Keluhan ini menggambarkan kekhawatiran besar: peserta berusia sangat muda ditempatkan dalam situasi rawan tanpa prosedur keamanan memadai.
Manajemen Panitia Dipertanyakan: Usia Peserta Tidak Diimbangi Pengamanan
Pendapat orang tua ini memperkuat temuan lapangan bahwa panitia diduga tidak memperhitungkan standar keselamatan untuk anak usia dini—terutama kelas 1 dan 2 SD yang rawan panik, mudah terpisah, dan membutuhkan pendampingan lebih intensif.
Minimnya petugas keamanan, tidak adanya jalur evakuasi, serta tumpukan massa yang menyumbat pintu keluar membuat suasana semakin kacau. Banyak anak menangis, kebingungan, bahkan terpisah dari orang tua.

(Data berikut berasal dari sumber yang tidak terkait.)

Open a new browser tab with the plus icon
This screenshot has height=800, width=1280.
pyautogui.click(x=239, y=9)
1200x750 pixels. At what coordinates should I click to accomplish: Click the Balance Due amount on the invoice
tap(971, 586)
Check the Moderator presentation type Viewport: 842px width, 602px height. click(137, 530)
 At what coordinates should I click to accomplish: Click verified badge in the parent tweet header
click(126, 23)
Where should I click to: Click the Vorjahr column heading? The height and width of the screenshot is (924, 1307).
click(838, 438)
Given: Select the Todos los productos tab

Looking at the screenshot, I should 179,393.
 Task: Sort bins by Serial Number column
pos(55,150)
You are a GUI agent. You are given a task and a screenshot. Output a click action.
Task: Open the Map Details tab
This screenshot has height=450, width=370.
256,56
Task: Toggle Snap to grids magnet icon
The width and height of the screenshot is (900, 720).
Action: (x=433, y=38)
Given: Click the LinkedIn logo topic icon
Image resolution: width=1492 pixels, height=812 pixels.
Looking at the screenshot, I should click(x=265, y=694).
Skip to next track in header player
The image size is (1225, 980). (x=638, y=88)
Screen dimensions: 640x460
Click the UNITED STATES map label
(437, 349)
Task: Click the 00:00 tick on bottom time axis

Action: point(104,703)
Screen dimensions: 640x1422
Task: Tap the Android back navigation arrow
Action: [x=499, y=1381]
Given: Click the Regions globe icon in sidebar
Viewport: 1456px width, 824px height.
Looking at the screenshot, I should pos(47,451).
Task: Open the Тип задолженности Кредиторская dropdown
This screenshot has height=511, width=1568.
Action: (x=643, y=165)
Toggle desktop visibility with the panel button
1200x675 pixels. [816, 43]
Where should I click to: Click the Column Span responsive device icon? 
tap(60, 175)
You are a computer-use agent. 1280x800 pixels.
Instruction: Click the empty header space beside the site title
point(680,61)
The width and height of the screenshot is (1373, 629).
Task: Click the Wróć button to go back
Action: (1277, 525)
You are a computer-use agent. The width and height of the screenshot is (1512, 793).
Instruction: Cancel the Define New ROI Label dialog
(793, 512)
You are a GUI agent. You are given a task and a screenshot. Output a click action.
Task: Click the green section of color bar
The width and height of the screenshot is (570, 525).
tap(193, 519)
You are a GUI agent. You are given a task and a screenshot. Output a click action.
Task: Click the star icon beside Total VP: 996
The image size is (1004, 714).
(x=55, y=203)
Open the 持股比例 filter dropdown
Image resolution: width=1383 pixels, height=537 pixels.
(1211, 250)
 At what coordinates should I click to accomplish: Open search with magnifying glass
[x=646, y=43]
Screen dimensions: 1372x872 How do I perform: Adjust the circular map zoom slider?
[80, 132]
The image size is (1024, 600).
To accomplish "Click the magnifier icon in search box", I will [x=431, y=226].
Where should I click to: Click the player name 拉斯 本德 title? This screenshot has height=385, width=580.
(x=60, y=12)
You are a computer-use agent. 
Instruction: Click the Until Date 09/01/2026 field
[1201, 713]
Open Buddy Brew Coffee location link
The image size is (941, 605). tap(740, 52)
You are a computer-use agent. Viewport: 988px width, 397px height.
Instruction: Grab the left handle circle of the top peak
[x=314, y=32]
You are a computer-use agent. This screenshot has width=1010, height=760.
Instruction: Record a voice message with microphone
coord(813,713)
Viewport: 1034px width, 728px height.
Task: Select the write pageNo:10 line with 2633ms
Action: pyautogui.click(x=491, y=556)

Dalam perspektif keselamatan publik, kondisi ini merupakan indikator kuat adanya kelalaian manajemen kerumunan.
Komentar dari sejumlah wali murid memperkuat kritik bahwa panitia:
Tidak siap menghadapi lonjakan peserta
Tidak memiliki SOP pengamanan
Tidak menjalankan pengaturan arus keluar-masuk
Tidak menyiapkan jalur komunikasi dan informasi
Tidak memahami standar penyelenggaraan kegiatan berbasis anak
Refund uang pendaftaran yang dijanjikan panitia dinilai belum cukup menjawab persoalan utama — yaitu keamanan anak dan pertanggungjawaban legal.